A Reflection on Jody Shipka and Multimodal Texts
- Brittany Argote
- Oct 31, 2017
- 2 min read
On the 26th of October, Jody Shipka, an associate professor at the University of Maryland, came to Florida State University to speak to it’s students. Her talk, which was titled “Composing Not Knowing” spoke of creating texts based solely on understanding the work as opposed to focusing on the outcome. Unfortunately, I was unable to attend the talk, but I did read Shipka’s work: Negotiating Rhetorical, Material, Methodological, and Technological Difference: Evaluating Multimodal Designs.
Most interestingly, not three pages into the text I began to notice the similarities between Shipka’s teaching style and that of my English professor for the very class that I began writing in this blog for. For the most part, my work for my other classes, be it English or criminology, focuses on a style that is referred to as “essay writing as usual” (Steal 206) and shies away from creative composing outside of the realm of MLA formatting. While I have written essay-like pieces in this particular English course, each paper has been accompanied by artifacts- be it actual objects or simulations of these objects- which initially challenged me. Writing a work and incorporating an object into it is no easy feat, but in doing so, I have developed both my analytical skills as well as my writing skills in general.
Another strong point made by Shipka is that of the association between the term multimodal and digital media and the detrimentality that stems from this association.

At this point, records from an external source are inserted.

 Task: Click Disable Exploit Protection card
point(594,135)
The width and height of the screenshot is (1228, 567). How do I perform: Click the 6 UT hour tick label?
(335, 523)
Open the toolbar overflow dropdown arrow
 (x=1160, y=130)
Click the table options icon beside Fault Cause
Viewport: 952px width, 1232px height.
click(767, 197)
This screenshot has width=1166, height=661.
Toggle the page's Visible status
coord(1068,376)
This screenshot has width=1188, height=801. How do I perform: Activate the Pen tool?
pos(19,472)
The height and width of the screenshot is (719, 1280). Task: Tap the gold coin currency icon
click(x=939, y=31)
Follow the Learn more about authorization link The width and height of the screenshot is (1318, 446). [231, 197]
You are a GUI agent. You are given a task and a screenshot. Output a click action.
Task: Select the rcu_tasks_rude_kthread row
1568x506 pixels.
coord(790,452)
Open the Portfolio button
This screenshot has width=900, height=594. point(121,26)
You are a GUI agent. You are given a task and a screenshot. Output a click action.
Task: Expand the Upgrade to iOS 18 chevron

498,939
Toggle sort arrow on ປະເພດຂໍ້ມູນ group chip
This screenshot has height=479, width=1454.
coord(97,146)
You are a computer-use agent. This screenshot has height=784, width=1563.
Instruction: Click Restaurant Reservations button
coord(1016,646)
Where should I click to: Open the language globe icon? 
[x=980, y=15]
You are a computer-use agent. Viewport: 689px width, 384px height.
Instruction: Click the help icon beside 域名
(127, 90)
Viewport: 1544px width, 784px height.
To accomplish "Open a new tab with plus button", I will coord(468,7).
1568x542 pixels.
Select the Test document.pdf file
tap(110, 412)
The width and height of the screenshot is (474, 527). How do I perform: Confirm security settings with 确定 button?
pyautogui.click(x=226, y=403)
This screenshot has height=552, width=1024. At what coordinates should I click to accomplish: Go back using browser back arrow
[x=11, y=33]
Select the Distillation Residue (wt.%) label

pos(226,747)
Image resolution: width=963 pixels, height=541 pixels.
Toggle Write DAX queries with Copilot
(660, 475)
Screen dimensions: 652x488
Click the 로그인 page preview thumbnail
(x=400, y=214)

Shipka describes this by stating that “... the tendency to use terms like “multimodal” as synonyms for digitized products and processes will mean that the yet-to-be-imagined hybrids that Russel Wiebe and Robert S. Dornsife Jr. reference… will be, provided that they have not already been, severely limited by the texts, tools, and processes associated with digitization.” Before having this point brought to my attention, I was under the impression that the terms were synonymous, though after reading about other forms of multimodal texts like the child shaper and the wine bottle, I am aware that not all multimodal texts are digital- they are simply something other than words on an eight by eleven piece of paper.